"Le dossier s'est écroulé tout seul." C'est ce qu'a estimé à la sortie de l'audience, après sa plaidoirie ce mercredi Me Henri Leclerc, avocat de Dominique Strauss-Kahn dans le procès pour proxénétisme dit du Carlton.
"Nos explications n'ont fait que rappeler cet écroulement, a-t-il poursuivi. Nous attendons maintenant la décision du tribunal et nous sommes confiants", a déclaré l'avocat devant une nuée de journalistes, avec à ses côtés ses deux confrères, Me Frédérique Baulieu et Me Richard Malka.
C'est la première fois que les conseils de Dominique Strauss-Kahn s'expriment devant la presse depuis le début du procès, le 2 février. Le trio a ainsi mis un terme à un long silence.
Les ex-prostituées absentes à l'audience
Les trois avocats ont plaidé, plus de deux heures durant, la relaxe de l'ancien directeur général du FMI. La tâche n'est pas si évidente tant il n'y a quasiment plus de contradicteurs à ce procès à qui s'opposer.
Le procureur de la République Frédéric Fèvre a requis mardi la relaxe "pure et simple" de leur client. La veille, la plupart des parties civiles, dont les deux principales accusatrices de l'ancien patron du FMI Mounia et Jade, avaient annoncé qu'elles renonçaient à lui demander réparation.

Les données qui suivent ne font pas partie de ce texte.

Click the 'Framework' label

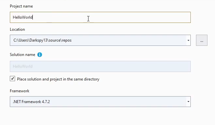click(x=20, y=91)
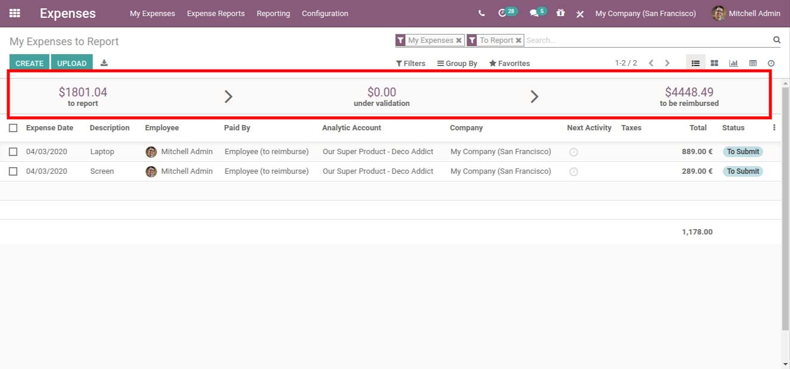Open the apps grid menu icon

click(x=15, y=13)
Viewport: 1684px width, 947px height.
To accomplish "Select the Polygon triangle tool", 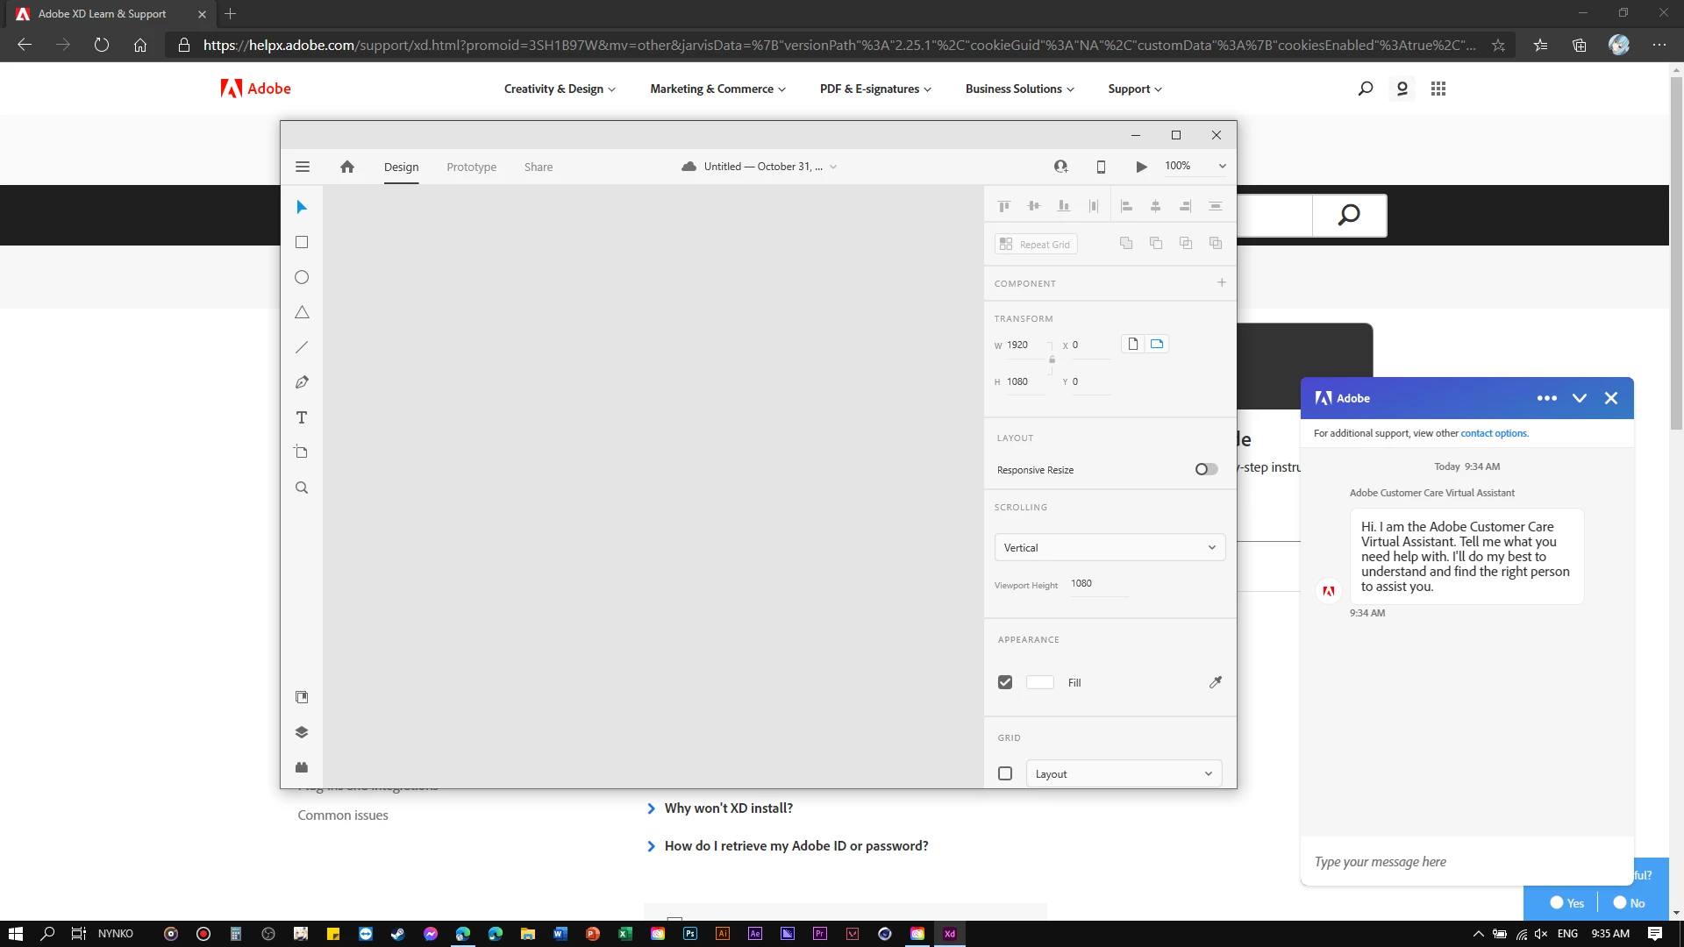I will coord(302,312).
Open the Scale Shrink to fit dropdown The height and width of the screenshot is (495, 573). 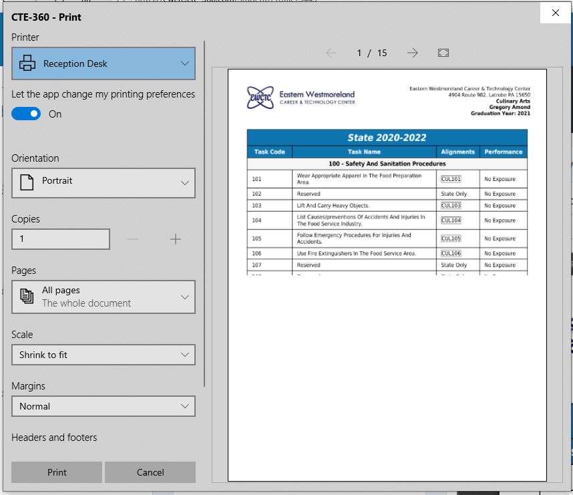185,355
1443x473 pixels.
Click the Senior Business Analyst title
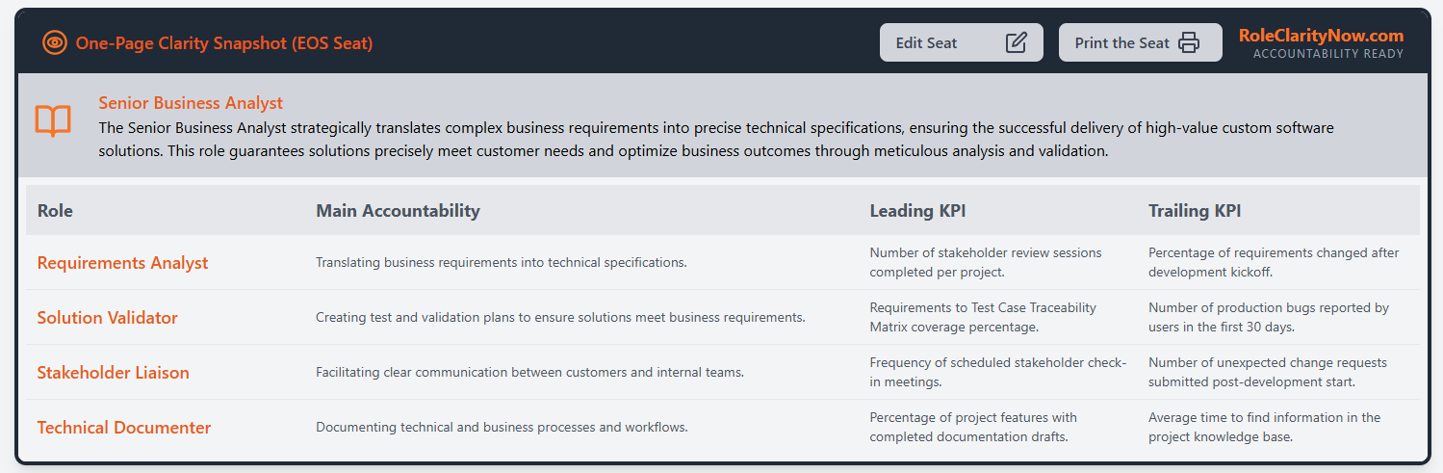191,103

Aucune des quatre prostituées qui se sont portées parties civiles n'était présente au tribunal mercredi matin. L'un de leurs avocats est arrivé avec une trentaine de minutes de retard.
Jade, "victime de la médiatisation"
Me Frédérique Baulieu est la première des trois avocats de l'ancien patron du FMI a se lancer. Une plage de trois heures leur a été réservée. Seule femme du trio, c'est elle qui s'est chargée de l'interrogatoire des anciennes prostituées au fil des audiences.
C'est elle qui à l'entame des plaidoiries s'attaque de front au témoignage de Jade, qui a participé à deux soirées avec DSK ainsi qu'à un voyage à Washington.
"J'ai pour Jade une certaine estime car après une vie de fracas elle a décidé de vaincre tout cela", avance Me Baulieu.
"Mais j'ai beaucoup d'incompréhension devant cette volonté à tout prix de dire des choses qui ne sont pas vraies", ajoute-t-elle, avant d'énumérer point par point ses arguments venant contredire Jade.
Mais pour Frédérique Baulieu, Jade est une "victime de la médiatisation, des questions indignes qui lui ont été posées".
"Ce n'est pas à elle qu'il faut en vouloir. J'en veux à ceux qui ont fait d'elle ce symbole et qu'elle ne peut avoir une autre position que celle qui est la sienne", accuse l'avocate.
DSK "n'est pas poursuivi" pour "agressions"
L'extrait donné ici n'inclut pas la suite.